| name | review-slide-wit |
| description | Review humor, satire, irony, metaphor, and rhetorical wit in a Marp presentation for purpose, precision, speaker voice, audience fit, and context-collapse safety. Use when a talk contains jokes or playful phrasing, needs sharper memorable language, risks punching down or being misread in screenshots, or should remain serious without forced humor. |
Review Slide Wit
Treat wit as a delivery mechanism for insight, not a quota. A serious deck can pass with no jokes. Improve only moments where humor or rhetorical compression serves comprehension, tension release, memory, or honest self-critique.
Inputs
Read the full deck and, if present, vendor/3shake-marp-templates/.claude/rules/slide-writing.md. Infer event type, audience, speaker role, employer attribution, recording policy, and whether humor is already part of the speaker’s voice. State uncertain assumptions.
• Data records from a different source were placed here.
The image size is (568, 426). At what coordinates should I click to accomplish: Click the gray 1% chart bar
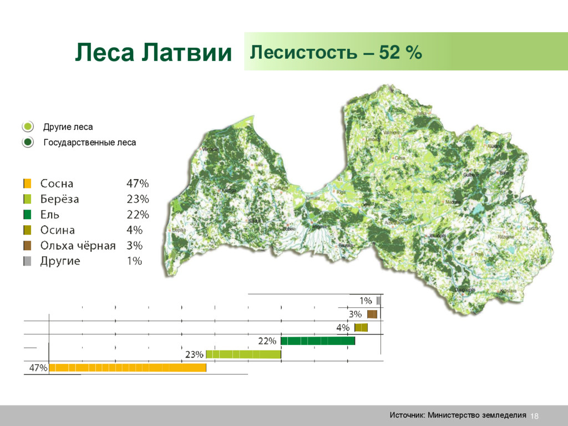(378, 301)
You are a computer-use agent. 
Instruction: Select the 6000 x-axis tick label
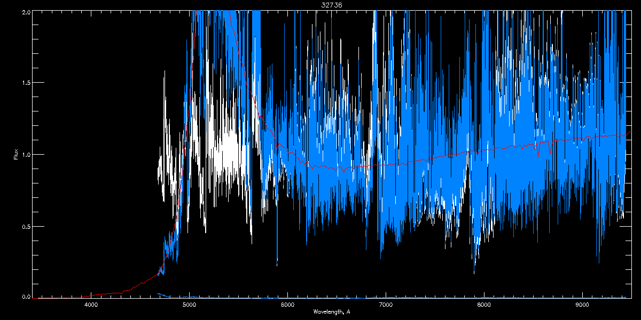tap(287, 305)
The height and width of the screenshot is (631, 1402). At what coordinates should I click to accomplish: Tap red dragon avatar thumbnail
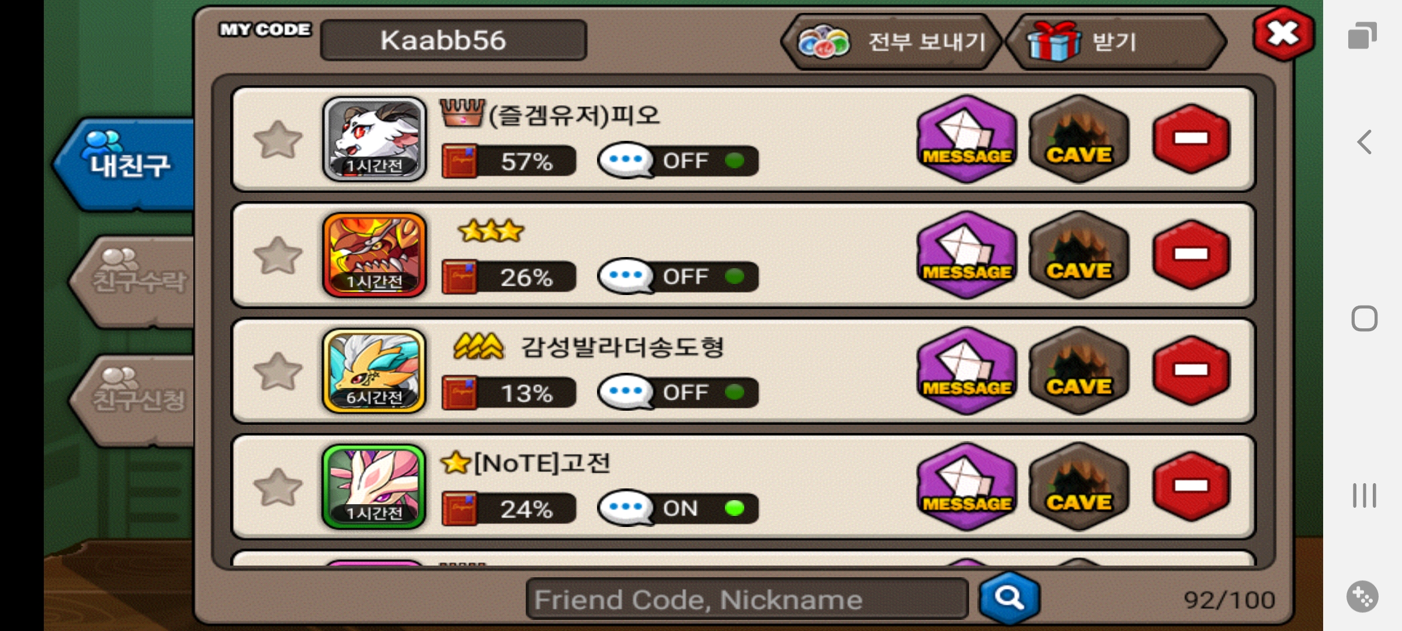[374, 255]
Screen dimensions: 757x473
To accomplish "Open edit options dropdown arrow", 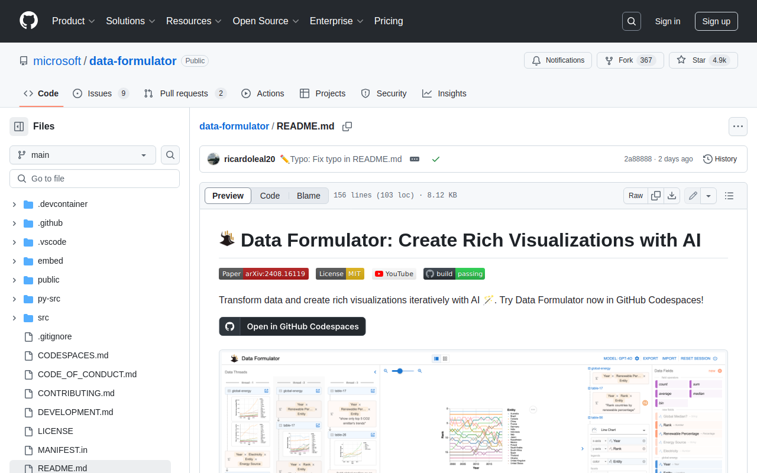I will pos(709,196).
Number slides by rendered order. Review the surrounding setup and payoff, not isolated lines only.
Workflow
- Inventory deliberate and accidental humor: self-deprecation, irony, contrast, understatement, exaggeration, analogy, callback, parody, wordplay, and visual juxtaposition.
- For each moment, name its job: open attention, translate complexity, release tension, expose contradiction, build solidarity, sharpen a claim, or create recall.
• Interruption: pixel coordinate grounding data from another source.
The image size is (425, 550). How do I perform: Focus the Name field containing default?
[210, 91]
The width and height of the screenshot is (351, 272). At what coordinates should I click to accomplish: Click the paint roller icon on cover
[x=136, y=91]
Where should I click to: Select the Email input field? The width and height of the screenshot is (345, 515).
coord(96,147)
- Test precision. The setup must be understandable, the target identifiable, and the insight still valid when the joke is removed.
- Test voice. Compare diction and confidence with the rest of the deck; flag lines that sound imported, performative, or AI-polished.
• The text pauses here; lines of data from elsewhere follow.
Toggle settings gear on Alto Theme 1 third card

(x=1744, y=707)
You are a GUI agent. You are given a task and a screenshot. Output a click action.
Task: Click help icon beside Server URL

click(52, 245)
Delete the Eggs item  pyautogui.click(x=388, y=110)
- Test direction of force:
- safest: speaker’s own verified behavior, shared constraints, systems, incentives, powerful institutions;
- high risk: named individuals, vulnerable groups, protected attributes, trauma, illness, disability, or people with less power.
- Run context-collapse tests: projected live, clipped as one screenshot, quoted without tone, recorded, translated, and associated with the employer.
- Check placement and dosage. Humor before trust, during grief or failure impact, or immediately after a dense claim can undermine the intended emotion.
- Recommend keep, cut, soften, sharpen, relocate, or replace. Provide alternatives with different risk/energy levels.
Guardrails
- Never manufacture a personal failure, customer story, statistic, quote, or opinion for the speaker.
- Never add humor solely because a section lacks it.
- Do not treat “punching up” as automatic safety; claims still need accuracy and a relevant target.
- Avoid medicalized jokes, identity stereotypes, dehumanizing metaphors, and consent-dependent inside jokes.
- Do not hide a weak claim behind a clever sentence. Route it to
$deepen-slide-claims.
- Prefer precise observation over decorative cleverness.
Output
Start with safety- or trust-critical findings, then high-value opportunities.
For every finding include:
- slide, line, and surrounding context;
- intended function and likely audience reading;
- mechanism of the humor or wit;
- voice fit;
- live-room risk and screenshot risk separately;
- recommendation with rationale.
For rewrites, provide up to three variants:
- plain — no joke, preserves the insight;
- light — low-risk warmth or compression;
- sharp — stronger wit, only when evidence and speaker voice support it.
Label any fact, personal detail, or permission the speaker must confirm. Finish with a placement map showing where levity should rise, fall, or remain absent. Explicitly state when no additional humor is the strongest choice.
Use numeric scores only if requested. Safety is not an average: one critical context-collapse risk remains critical even when the rest of the deck is strong.
Related skills
$deepen-slide-claims for the insight beneath the line.
$review-slide-narrative for timing, tension, and callbacks.
$trim-slide-redundancy for repeated jokes or overextended bits.
$review-slide-flow when humor interrupts the argument.